Misiacyk pisze:W sumie to nie wiem po co to napiszę ale ...
Pracuję jako menedżer inwestycyjny wystawiający zgodnie z prawem pisemne rekomendacje inwestycyjne, w jednym z polskich banków, klientom bankowości prywatnej (portfele 2mln plus). Piszę to tylko po to, aby potwierdzić fakt tego, że wiem o czym mówię.
Forma prawna tego co próbujecie zrobić jest co najwyżej próbą chwilowego wykorzystania pewnych luk ustawowych. Jednak w mojej opinii wraz z rosnącymi aktywami(lub rozgłosem) kwestią czasu jest zainteresowanie się Państwa firmą przez KNF.
Ogromnym problemem w tym przypadku jest ryzyko z jakim wiąże się powierzenie Wam środków. Fundusze inwestycyjne działające zgodnie z prawem mają depozytariuszy *banki), którzy czuwają nad realizacją postanowień statutowych dotyczących polityki inwestycyjnej czy też maksymalnego ryzyka. Nie dopuszczą oni do wypłaty środków na cel inny niż tam zdefiniowany. W tym przypadku "klient" wpłaca środki na wskazany przez Was rachunek w jednym z banków i dalej nie ma żadnej pewności co się z tymi środkami dzieje - w jaki sposób, za pośrednictwem jakich platform i z jakim ryzykiem są inwestowane (lub nie inwestowane). Kwestia konstrukcji ewentualnych umów to osobna sprawa...
Nie wiem jaka jest Państwa docelowa grupa klientów, ale proszę mi uwierzyć - obecnie będzie niewiele osób, które zdecydują się powierzyć środki firmie o tak mętnej formie prawnej oraz tak zdefiniowanych parametrach oczekiwanej stopy zwrotu. Porównanie do Amber Gold nie jest przypadkowe - ponieważ tak będzie traktowani przez klientów. Nie bez przyczyny w Polsce doradztwo inwestycyjne jest licencjonowane, a w tym przypadku nawet nie kryją się Państwo, że to robią. Więc albo posiadacie stosowne uprawnienia, albo w końcu będziecie musieli je posiadać.
W mojej ocenie, nawet kilka lat bardzo dobrze udokumentowanych wyników potwierdzających możliwość spełnienia założeń państwa "funduszy" (nawet w ten sposób nazywając inwestycję łamiecie prawo) nie skłoniłoby mnie do ulokowania choćby kilku tysięcy za Waszym pośrednictwem.
Proszę nie traktować tego wpisu jako atak, ale dość realną oraz subiektywną ocenę sytuacji osoby "z branży".
Pozdrawiam
Bartek
Dlatego w pełni świadom w swoim poście zacytowałem część z ich oferty.

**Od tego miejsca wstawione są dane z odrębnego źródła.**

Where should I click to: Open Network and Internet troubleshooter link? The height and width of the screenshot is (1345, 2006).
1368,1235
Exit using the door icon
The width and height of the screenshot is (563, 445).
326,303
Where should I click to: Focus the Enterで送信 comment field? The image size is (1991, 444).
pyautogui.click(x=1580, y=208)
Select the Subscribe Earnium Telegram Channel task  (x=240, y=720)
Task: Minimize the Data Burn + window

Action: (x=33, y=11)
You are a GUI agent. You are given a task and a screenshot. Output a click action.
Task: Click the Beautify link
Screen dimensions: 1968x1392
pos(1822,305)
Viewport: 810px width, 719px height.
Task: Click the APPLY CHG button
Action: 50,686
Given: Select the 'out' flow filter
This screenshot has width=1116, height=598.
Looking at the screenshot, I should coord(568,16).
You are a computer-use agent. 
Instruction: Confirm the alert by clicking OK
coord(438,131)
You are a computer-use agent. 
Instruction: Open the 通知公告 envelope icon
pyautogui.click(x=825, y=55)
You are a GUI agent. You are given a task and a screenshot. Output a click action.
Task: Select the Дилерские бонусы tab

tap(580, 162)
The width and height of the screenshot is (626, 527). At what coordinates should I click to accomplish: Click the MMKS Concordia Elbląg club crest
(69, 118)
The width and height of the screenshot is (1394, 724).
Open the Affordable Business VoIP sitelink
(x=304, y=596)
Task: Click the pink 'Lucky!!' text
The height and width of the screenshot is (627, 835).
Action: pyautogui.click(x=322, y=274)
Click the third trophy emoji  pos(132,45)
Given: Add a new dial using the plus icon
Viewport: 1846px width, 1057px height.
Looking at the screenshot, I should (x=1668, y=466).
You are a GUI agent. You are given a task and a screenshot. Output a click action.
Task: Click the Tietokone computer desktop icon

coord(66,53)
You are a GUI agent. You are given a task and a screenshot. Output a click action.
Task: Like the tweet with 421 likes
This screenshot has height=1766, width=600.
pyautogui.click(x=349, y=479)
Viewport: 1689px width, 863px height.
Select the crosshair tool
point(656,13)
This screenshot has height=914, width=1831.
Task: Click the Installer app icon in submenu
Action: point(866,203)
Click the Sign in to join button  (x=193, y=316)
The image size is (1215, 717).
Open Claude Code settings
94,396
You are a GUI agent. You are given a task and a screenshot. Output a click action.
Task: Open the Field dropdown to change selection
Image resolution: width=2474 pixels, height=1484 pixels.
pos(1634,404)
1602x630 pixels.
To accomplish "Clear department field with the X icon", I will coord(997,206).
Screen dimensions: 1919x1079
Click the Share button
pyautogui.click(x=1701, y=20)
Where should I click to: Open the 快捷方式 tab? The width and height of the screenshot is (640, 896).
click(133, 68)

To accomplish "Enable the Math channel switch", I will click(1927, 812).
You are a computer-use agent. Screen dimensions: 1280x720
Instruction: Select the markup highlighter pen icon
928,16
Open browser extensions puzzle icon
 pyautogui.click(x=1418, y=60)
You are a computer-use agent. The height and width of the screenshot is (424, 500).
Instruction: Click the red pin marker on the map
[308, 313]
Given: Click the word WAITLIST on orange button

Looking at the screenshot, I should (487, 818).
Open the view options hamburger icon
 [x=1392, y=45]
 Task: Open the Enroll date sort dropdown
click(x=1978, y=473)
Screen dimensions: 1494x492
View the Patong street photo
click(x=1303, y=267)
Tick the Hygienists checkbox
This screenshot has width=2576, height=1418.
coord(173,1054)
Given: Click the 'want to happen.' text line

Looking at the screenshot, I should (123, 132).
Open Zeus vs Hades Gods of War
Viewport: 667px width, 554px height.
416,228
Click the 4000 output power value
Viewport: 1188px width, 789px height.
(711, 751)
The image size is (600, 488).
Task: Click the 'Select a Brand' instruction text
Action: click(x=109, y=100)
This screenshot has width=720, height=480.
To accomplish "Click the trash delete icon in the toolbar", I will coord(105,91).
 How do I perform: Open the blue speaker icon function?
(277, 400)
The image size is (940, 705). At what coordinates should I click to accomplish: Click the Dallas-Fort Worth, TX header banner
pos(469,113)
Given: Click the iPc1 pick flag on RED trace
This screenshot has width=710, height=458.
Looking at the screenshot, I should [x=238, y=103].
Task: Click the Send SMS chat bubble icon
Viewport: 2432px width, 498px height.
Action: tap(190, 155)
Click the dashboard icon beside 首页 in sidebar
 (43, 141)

Oferty nazywanej "funduszami". Więc nawet jakby wykasowali lub zmienili swoje posty teksty zostaną. Forma spółdzielni fundusze. Hi hi hi. Goście na prawdę mają kiepskich prawników.

Ale i dotychczasowy sposób "trejdowania" ich głównego gracza pozostawia wiele do myślenia. Raz ma czas, raz nie ma. To się nazywa stabilne zarządzanie.

Pytane skąd ich zna Niemiaszek, że tak broni.